I mean that no spirit, when he goes into hell, carries with him his physical body, or any other body that has such substance that would be affected by fire and brimstone and the other unreasonable things that the churches have for so many years taught and terrified their members with, and as a consequence, caused them to believe that the Father is such a "cruel" and "wrathful" Father, demanding that His "cravings for satisfaction" be supplied by the sizzling of the bodies of His children in fire. No, this damnable doctrine is not true, and I am glad to see that the churches are ceasing to believe it or teach it!

But the doctrine that the preacher taught is quite as bad, and as useless as the former, for the reason that punishment of sinners and those who are out of harmony with God, is a fact which they all will realize when they come to the spirit world. With that being so, to teach that this punishment is everlasting is as harmful as the one that I first mentioned.

How strange that preachers and teachers will try to cause their people and listeners to believe that God is such a wrathful and vindictive being, having less love and mercy than the most wicked earthly father has for his children! It is so very deplorable that these supposed instructors of what God is, should make such attempts to blaspheme Him, completely disregarding His Great Qualities of love and tenderness, and His desire that all His children become happy.

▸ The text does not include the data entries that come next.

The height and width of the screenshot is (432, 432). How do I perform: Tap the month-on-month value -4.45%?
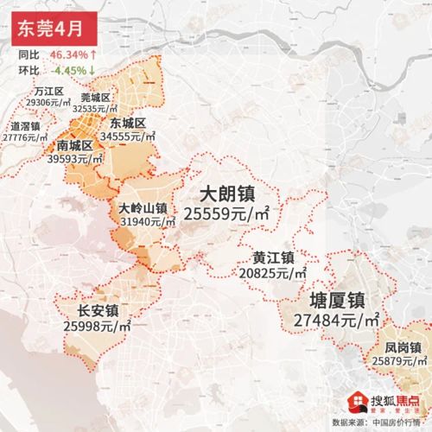click(71, 69)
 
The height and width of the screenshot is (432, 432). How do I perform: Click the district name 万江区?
click(49, 91)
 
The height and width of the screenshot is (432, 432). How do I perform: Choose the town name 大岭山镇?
click(142, 208)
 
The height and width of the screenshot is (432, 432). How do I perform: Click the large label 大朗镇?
click(227, 192)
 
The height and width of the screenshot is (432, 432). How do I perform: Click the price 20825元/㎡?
click(273, 273)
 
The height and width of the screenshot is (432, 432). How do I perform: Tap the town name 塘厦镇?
click(336, 299)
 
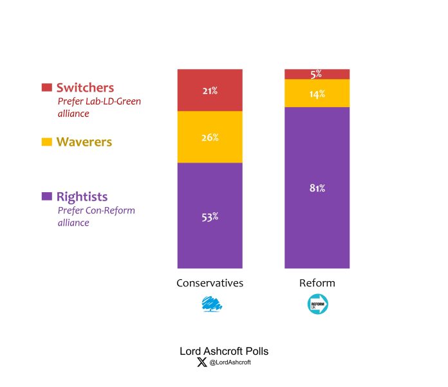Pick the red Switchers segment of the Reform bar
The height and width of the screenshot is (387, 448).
[303, 74]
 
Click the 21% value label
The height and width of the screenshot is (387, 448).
[210, 91]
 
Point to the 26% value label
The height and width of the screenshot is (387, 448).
[210, 137]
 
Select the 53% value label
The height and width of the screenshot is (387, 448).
[210, 217]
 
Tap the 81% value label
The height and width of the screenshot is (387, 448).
[317, 188]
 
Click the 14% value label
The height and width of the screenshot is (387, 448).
[317, 94]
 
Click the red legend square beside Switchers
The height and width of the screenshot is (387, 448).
[46, 87]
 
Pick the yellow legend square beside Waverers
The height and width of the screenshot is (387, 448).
[46, 141]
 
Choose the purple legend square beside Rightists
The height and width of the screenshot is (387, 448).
[46, 196]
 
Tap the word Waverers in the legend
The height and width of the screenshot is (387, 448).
[84, 141]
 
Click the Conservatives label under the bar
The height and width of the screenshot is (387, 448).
[210, 283]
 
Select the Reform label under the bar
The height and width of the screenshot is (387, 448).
[317, 283]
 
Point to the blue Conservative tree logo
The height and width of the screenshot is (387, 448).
[210, 304]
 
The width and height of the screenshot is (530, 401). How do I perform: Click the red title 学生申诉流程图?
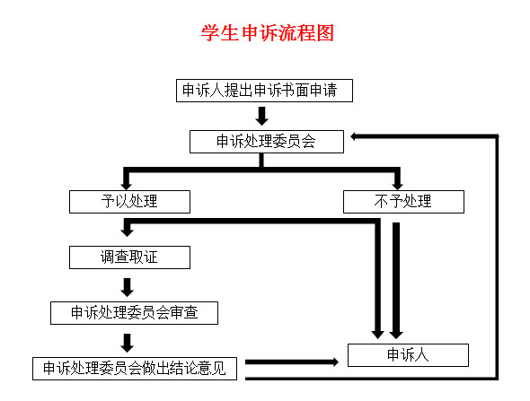pos(268,32)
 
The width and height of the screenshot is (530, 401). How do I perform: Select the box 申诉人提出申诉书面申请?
pos(264,91)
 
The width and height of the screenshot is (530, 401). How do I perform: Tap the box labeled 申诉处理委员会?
pos(267,142)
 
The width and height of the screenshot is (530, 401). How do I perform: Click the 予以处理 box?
pos(129,202)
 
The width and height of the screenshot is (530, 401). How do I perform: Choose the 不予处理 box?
pos(403,202)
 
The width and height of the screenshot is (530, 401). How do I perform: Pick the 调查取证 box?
pos(129,257)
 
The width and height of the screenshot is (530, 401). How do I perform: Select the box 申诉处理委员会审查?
pos(134,313)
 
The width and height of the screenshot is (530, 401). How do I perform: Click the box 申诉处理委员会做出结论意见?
pos(135,369)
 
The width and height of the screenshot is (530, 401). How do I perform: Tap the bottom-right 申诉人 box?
pos(408,355)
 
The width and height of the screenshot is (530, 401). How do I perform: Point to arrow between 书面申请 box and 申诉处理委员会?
pos(261,116)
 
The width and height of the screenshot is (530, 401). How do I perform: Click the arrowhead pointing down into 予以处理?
pos(127,185)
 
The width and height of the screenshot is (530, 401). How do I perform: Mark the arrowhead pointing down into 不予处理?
pos(397,185)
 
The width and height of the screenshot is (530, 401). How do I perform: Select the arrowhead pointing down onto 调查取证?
pos(127,231)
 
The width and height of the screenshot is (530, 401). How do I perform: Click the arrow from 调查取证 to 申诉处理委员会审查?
pos(127,288)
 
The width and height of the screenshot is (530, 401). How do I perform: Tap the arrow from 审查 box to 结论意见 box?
pos(127,343)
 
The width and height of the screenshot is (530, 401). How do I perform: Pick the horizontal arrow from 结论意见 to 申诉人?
pos(292,362)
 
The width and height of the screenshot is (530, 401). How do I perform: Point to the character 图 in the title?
pos(325,32)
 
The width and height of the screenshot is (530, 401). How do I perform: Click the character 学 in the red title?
pos(210,32)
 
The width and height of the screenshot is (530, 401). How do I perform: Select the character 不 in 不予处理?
pos(381,202)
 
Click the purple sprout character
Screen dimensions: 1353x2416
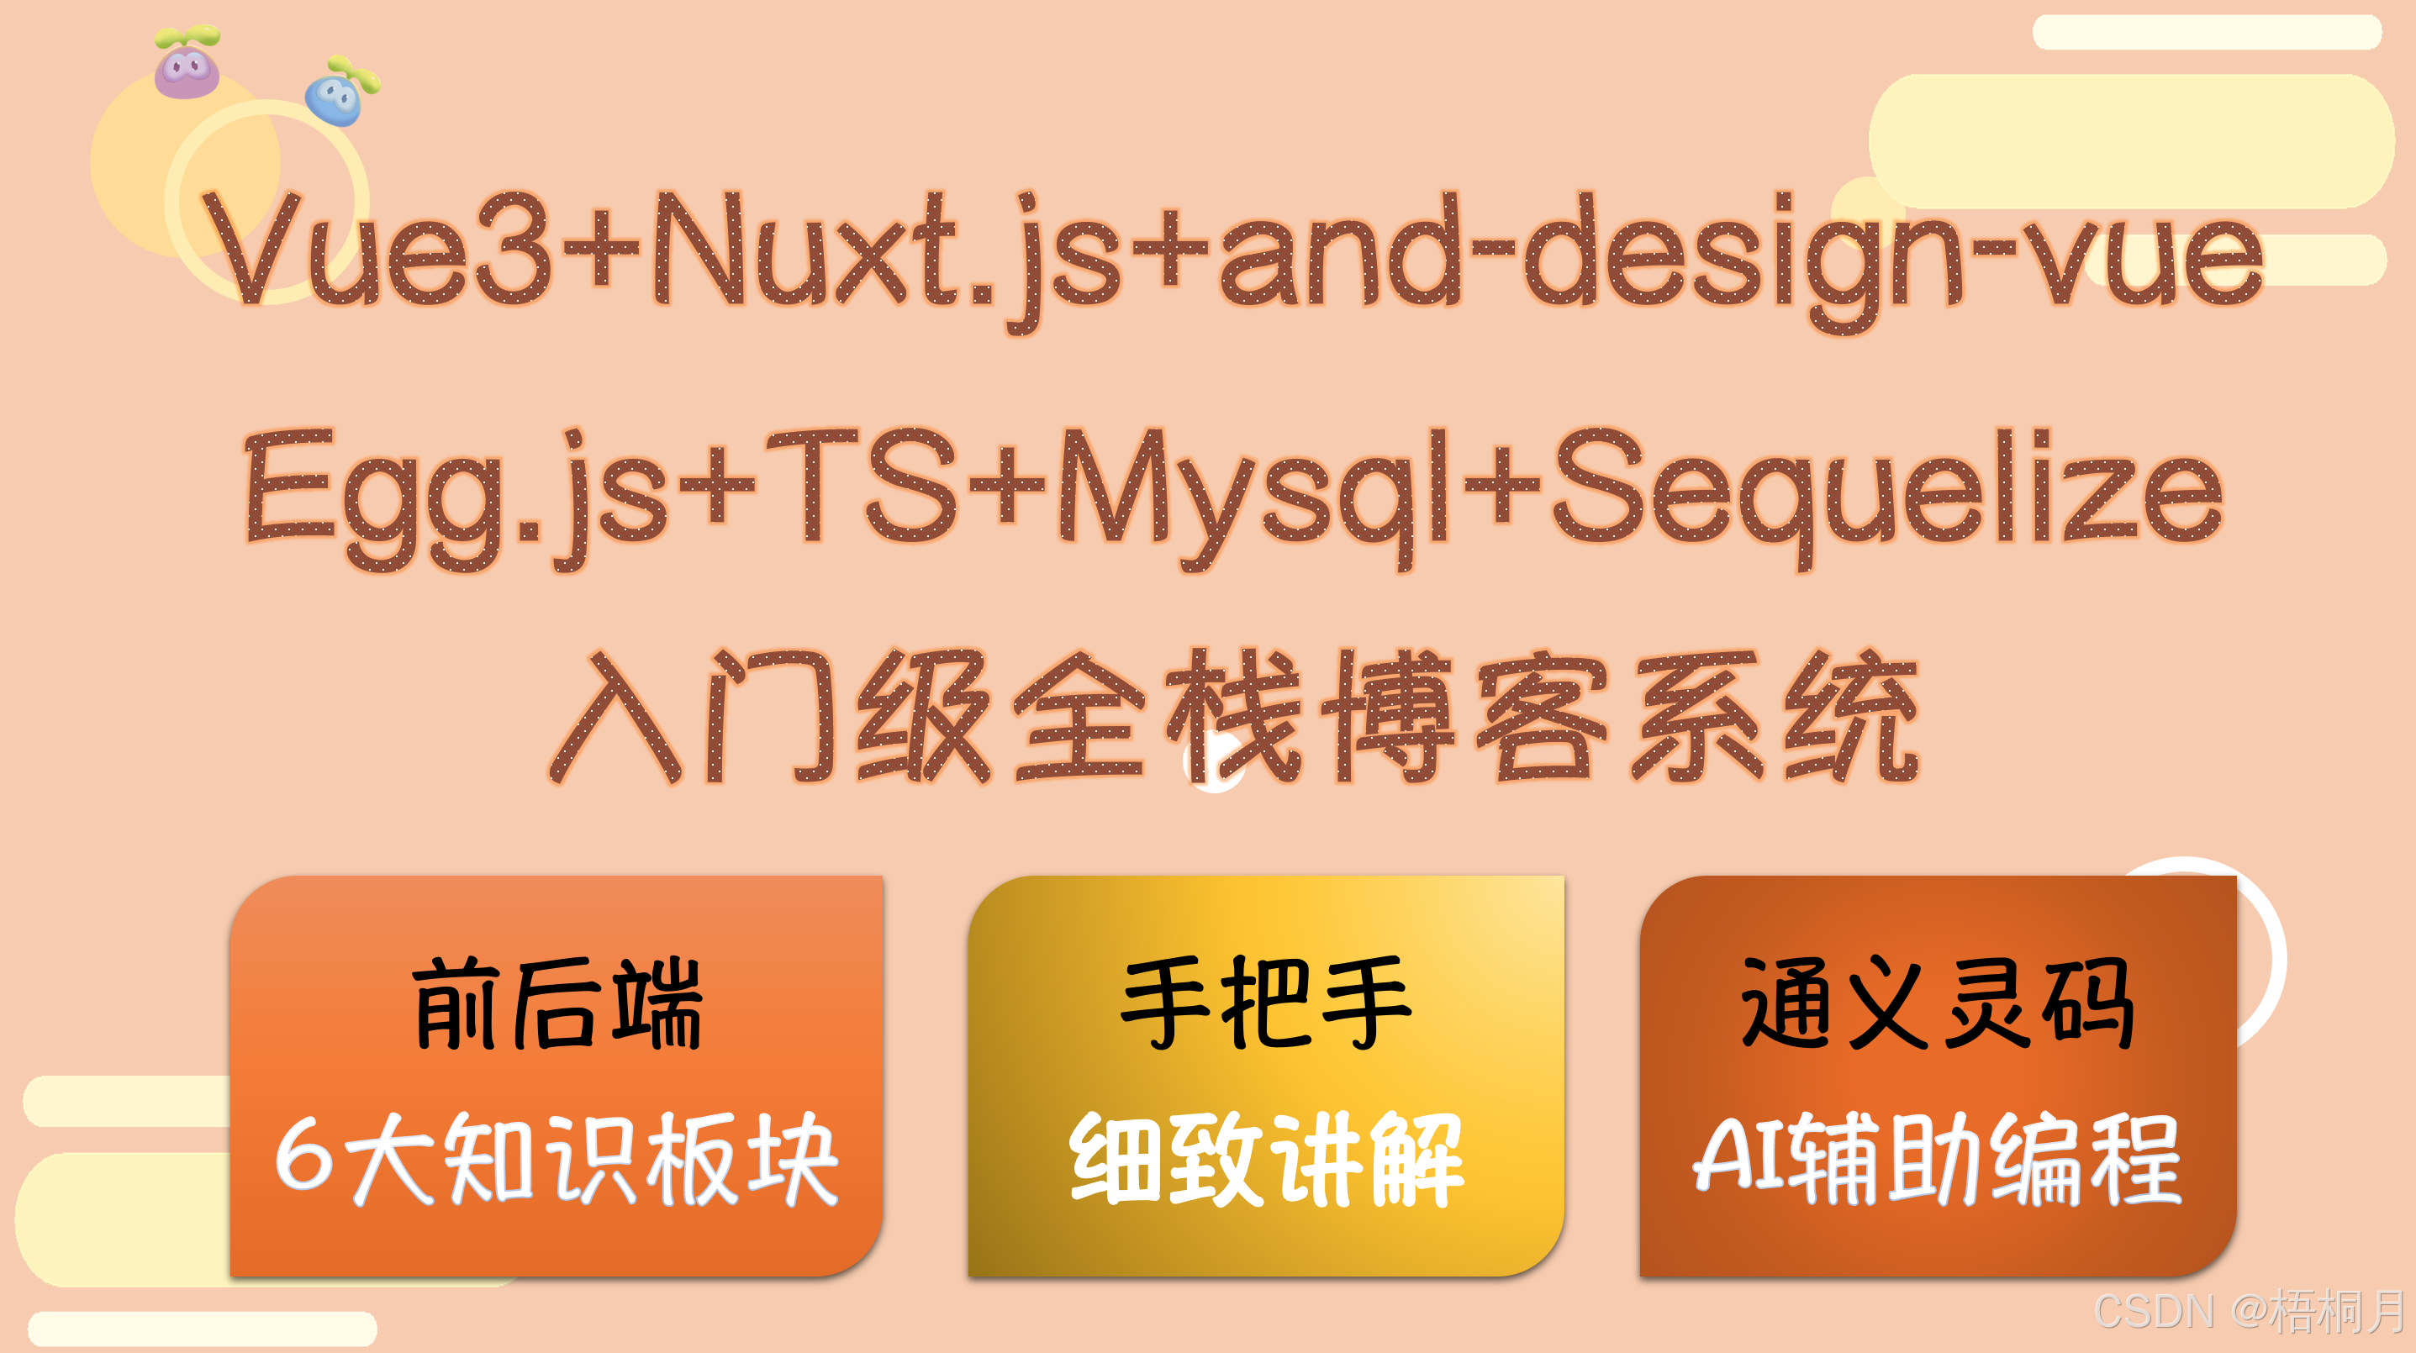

Oh, I tell you that these preachers will have a woeful sin to answer for when they come to an accounting! And this will not be at the "great judgment day," as they teach, but will be just as soon as they enter spirit life and realize the great harm that they have done to many who have followed them in their teachings. And they will realize that awful result very soon after their entrance into the spirit world.

For they will have come to them, as clouds of witnesses, the spirits of those who were under their instructions on earth, bringing with them all the evidence of the results of their erroneous beliefs and the stains of this great sin of blasphemy.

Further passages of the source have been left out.